Gib an, wie viele Zeilen der Daten die Zeichenfolge „Task“ enthalten, und nenne nur die Zahl. Groß- und Kleinschreibung zählt.

- GEGEBENE DATEN -
········

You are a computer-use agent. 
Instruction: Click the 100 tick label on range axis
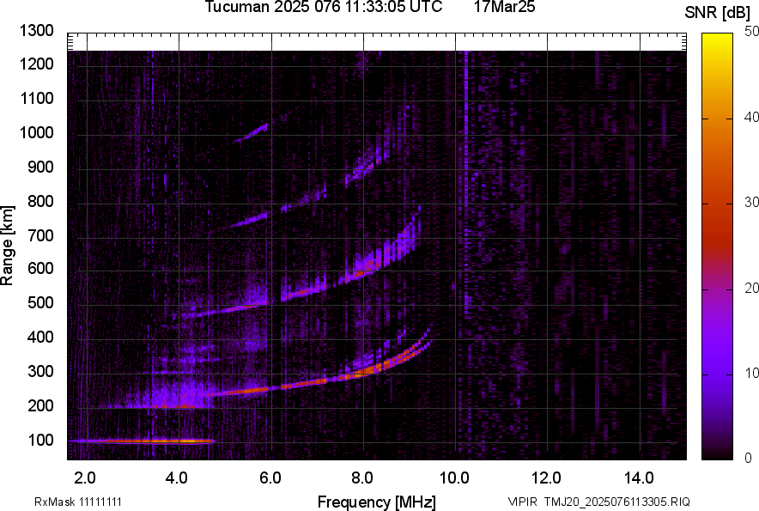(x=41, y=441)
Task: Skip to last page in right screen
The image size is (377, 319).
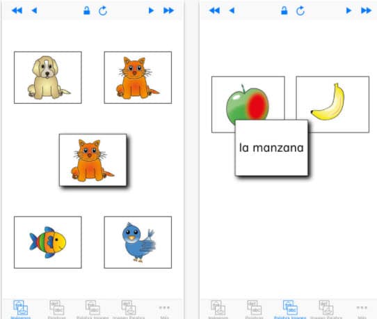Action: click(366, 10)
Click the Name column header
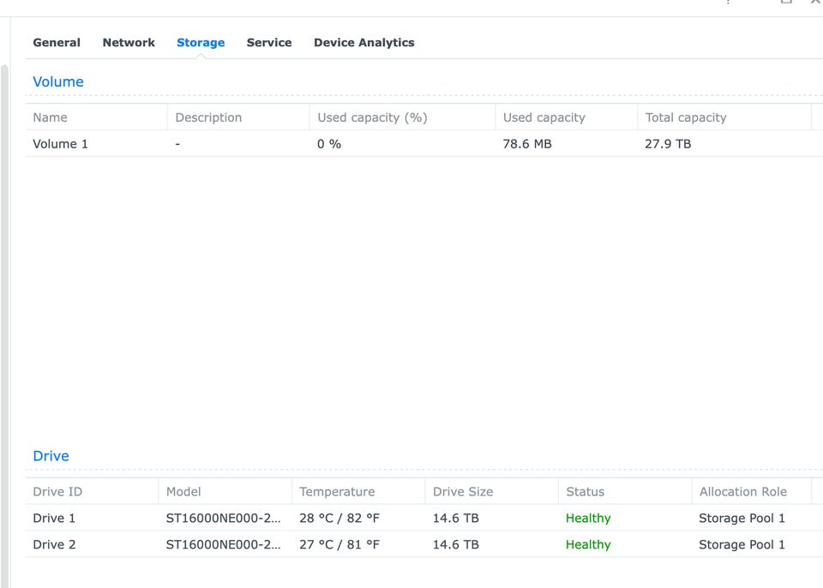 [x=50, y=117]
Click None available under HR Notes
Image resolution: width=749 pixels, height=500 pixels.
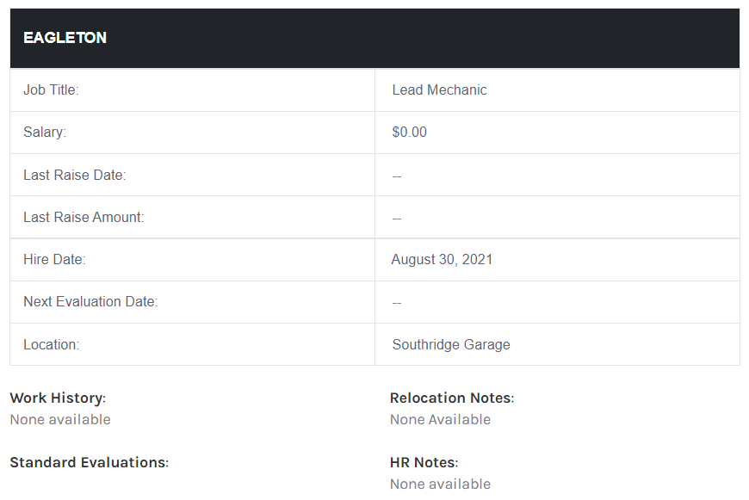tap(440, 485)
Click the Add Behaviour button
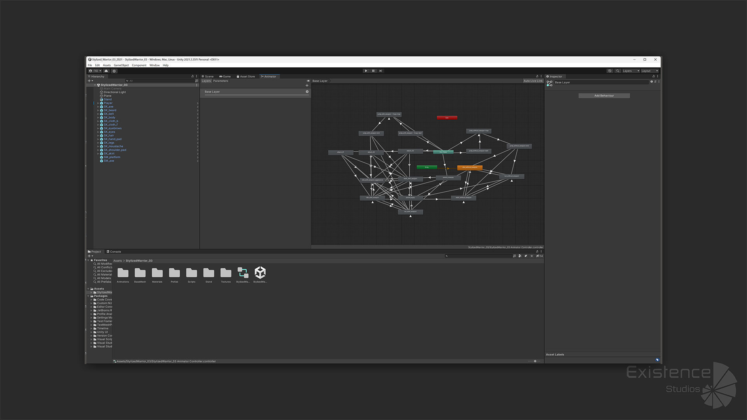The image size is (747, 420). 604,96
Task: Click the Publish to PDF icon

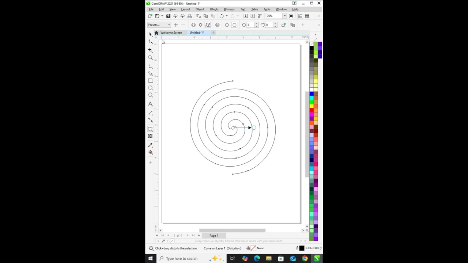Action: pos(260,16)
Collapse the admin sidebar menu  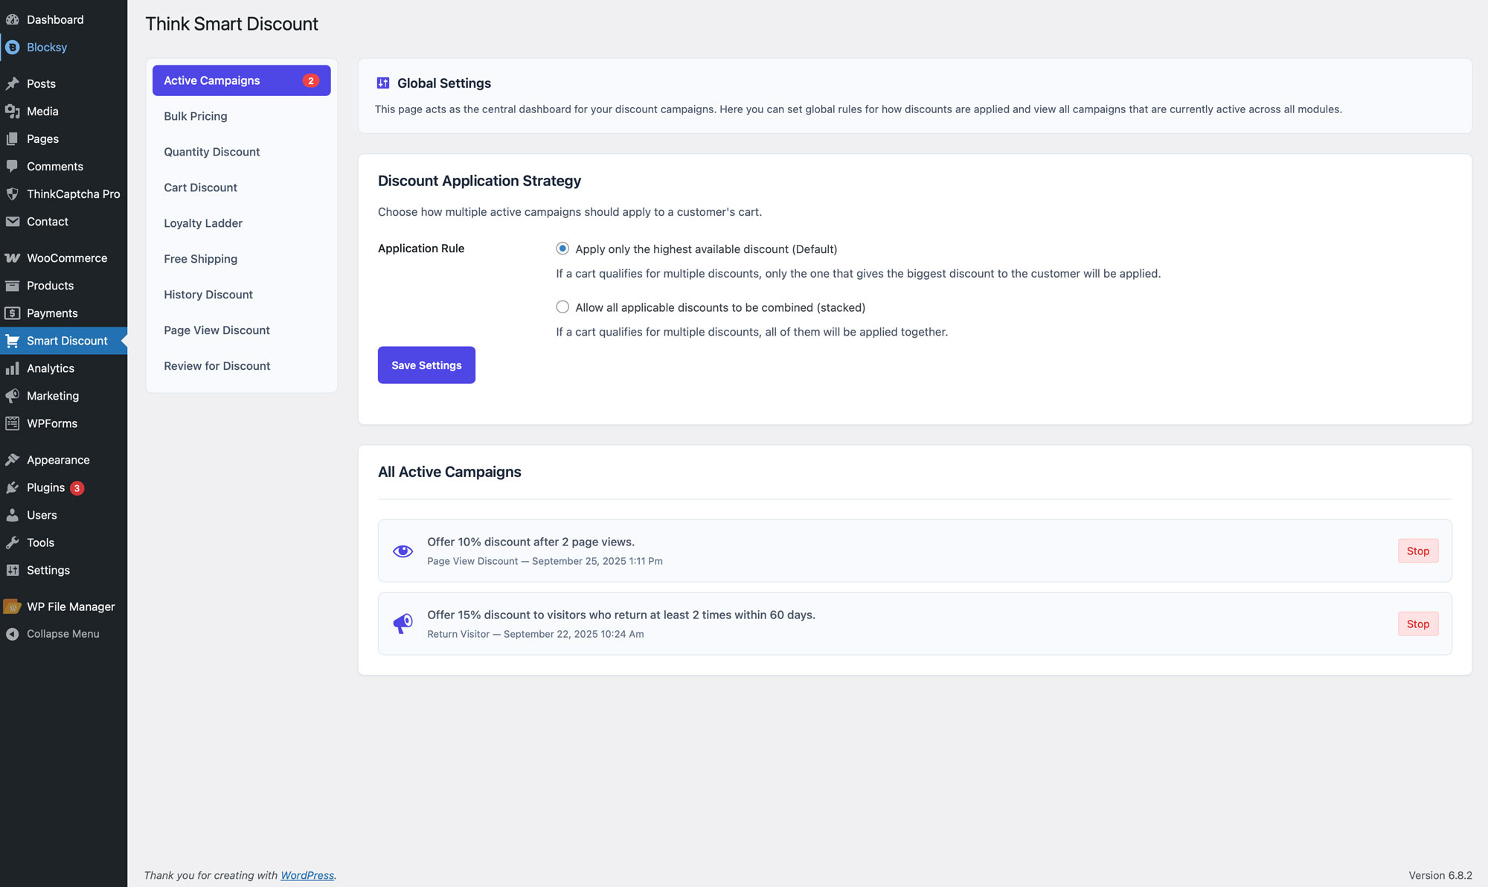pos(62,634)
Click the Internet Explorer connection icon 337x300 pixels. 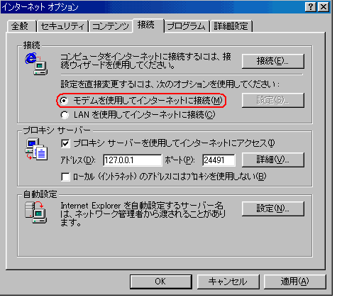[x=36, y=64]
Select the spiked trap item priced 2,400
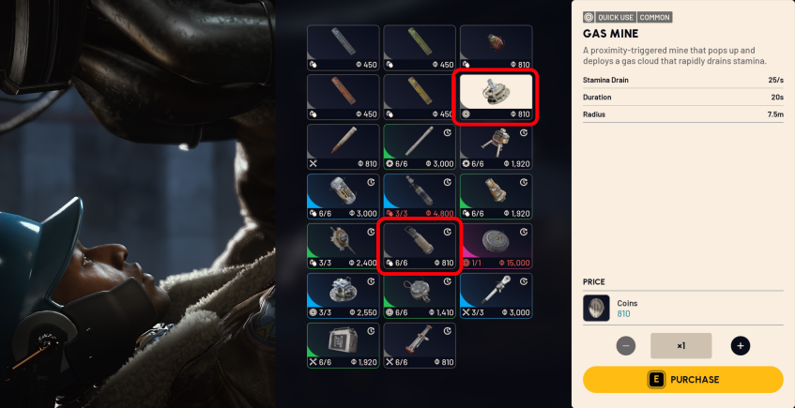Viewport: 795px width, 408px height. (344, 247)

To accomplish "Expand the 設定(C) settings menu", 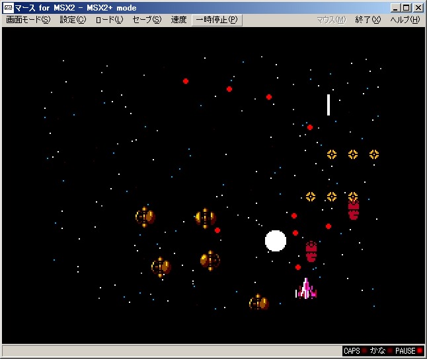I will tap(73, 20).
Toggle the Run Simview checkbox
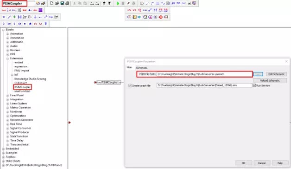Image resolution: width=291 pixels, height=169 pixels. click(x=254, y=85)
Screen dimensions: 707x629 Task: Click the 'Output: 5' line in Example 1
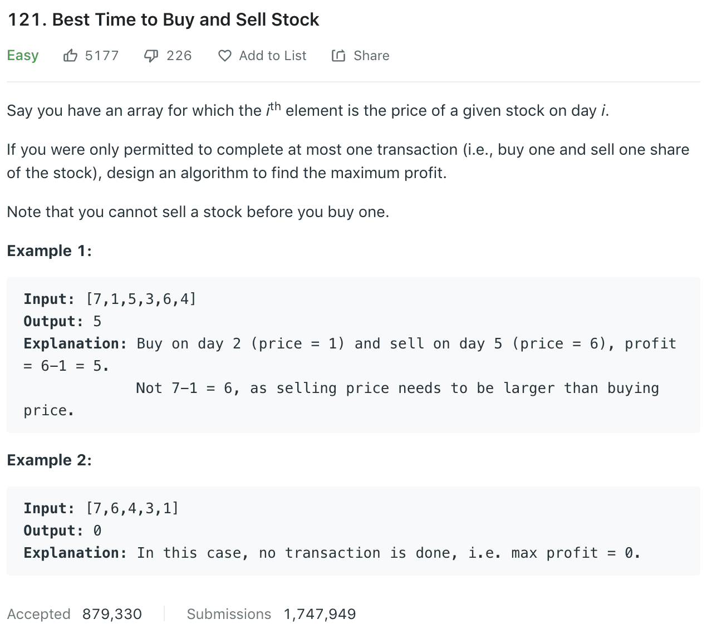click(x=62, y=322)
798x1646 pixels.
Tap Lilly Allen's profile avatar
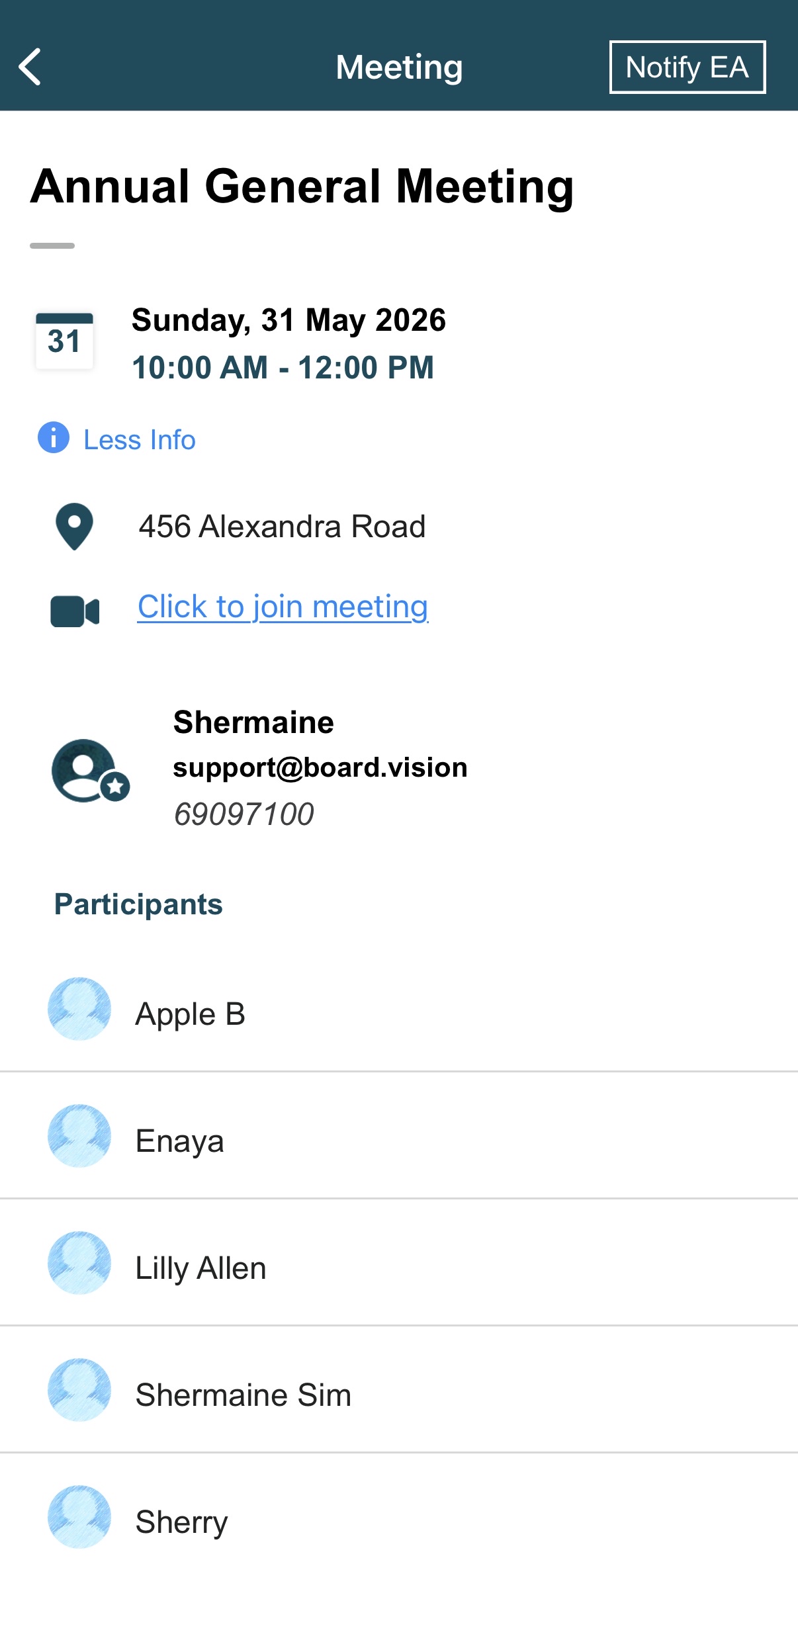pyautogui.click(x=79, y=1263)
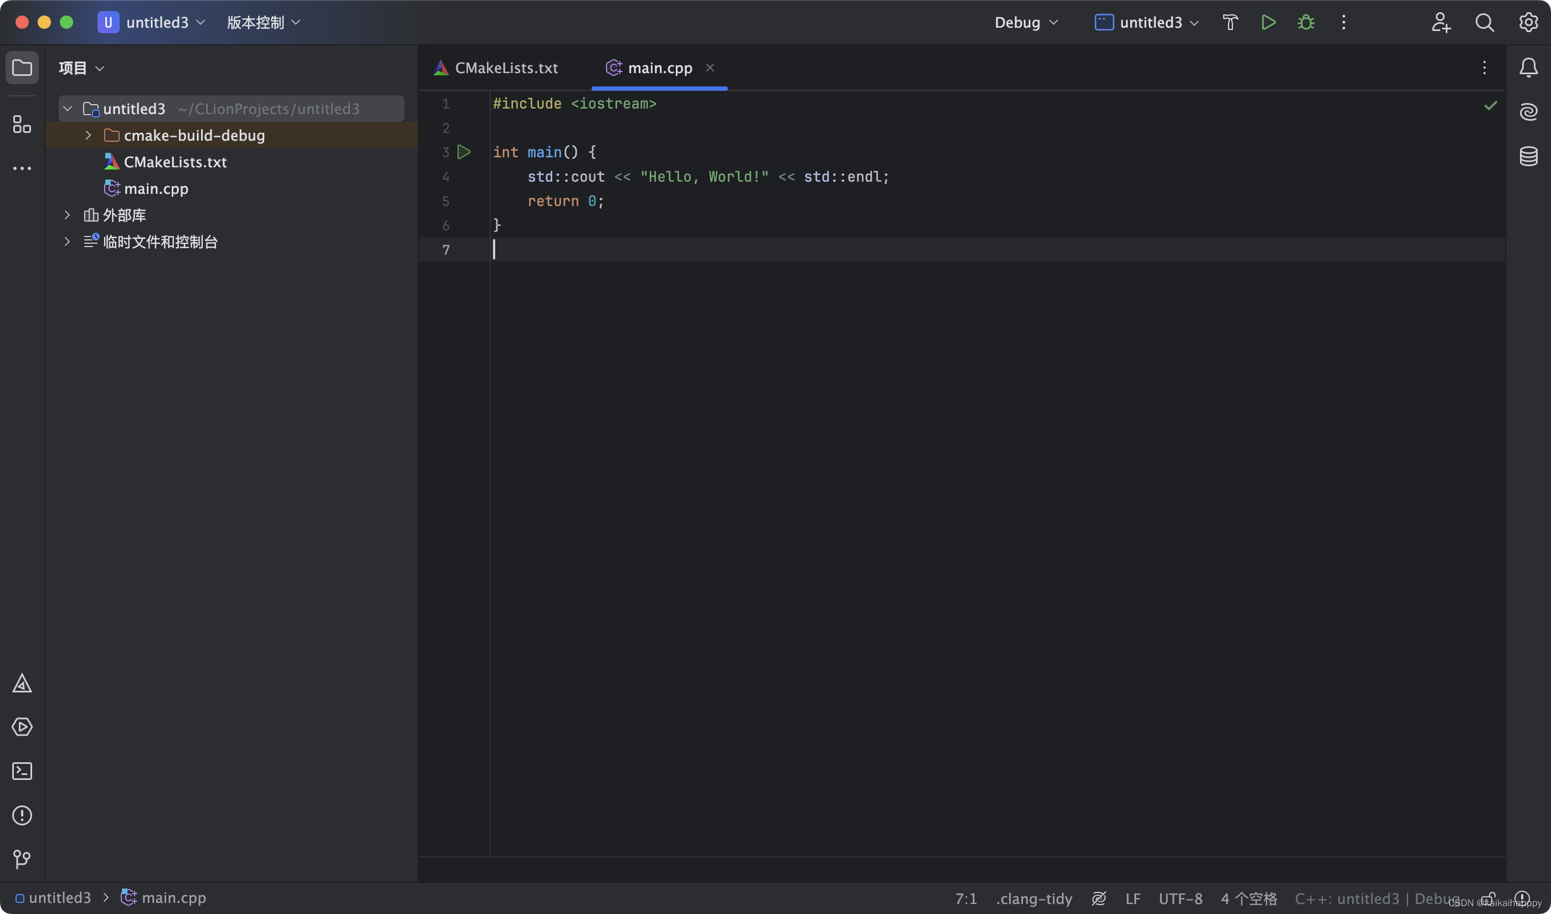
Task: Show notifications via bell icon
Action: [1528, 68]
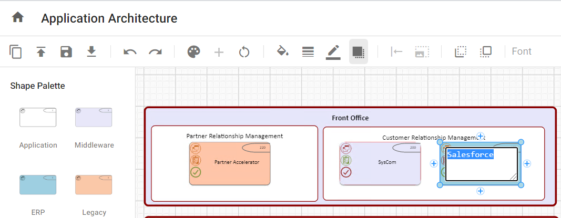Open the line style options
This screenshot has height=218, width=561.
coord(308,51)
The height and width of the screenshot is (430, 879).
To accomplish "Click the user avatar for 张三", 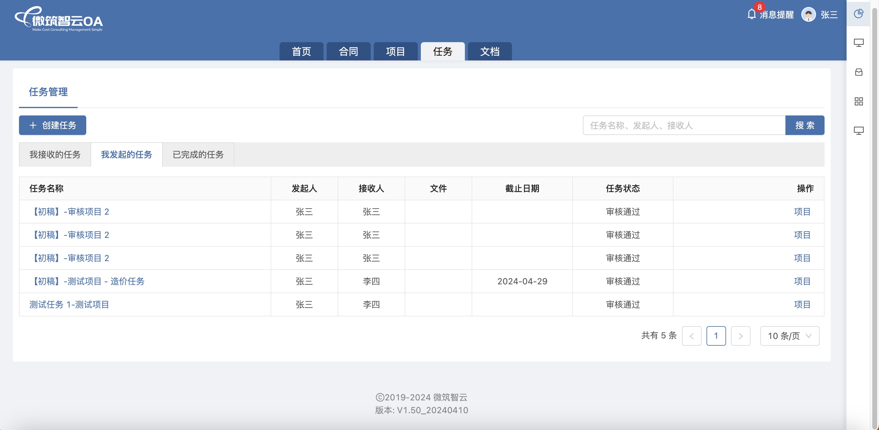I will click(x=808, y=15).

········

- SCHRIFTLICHE LÖSUNG -
4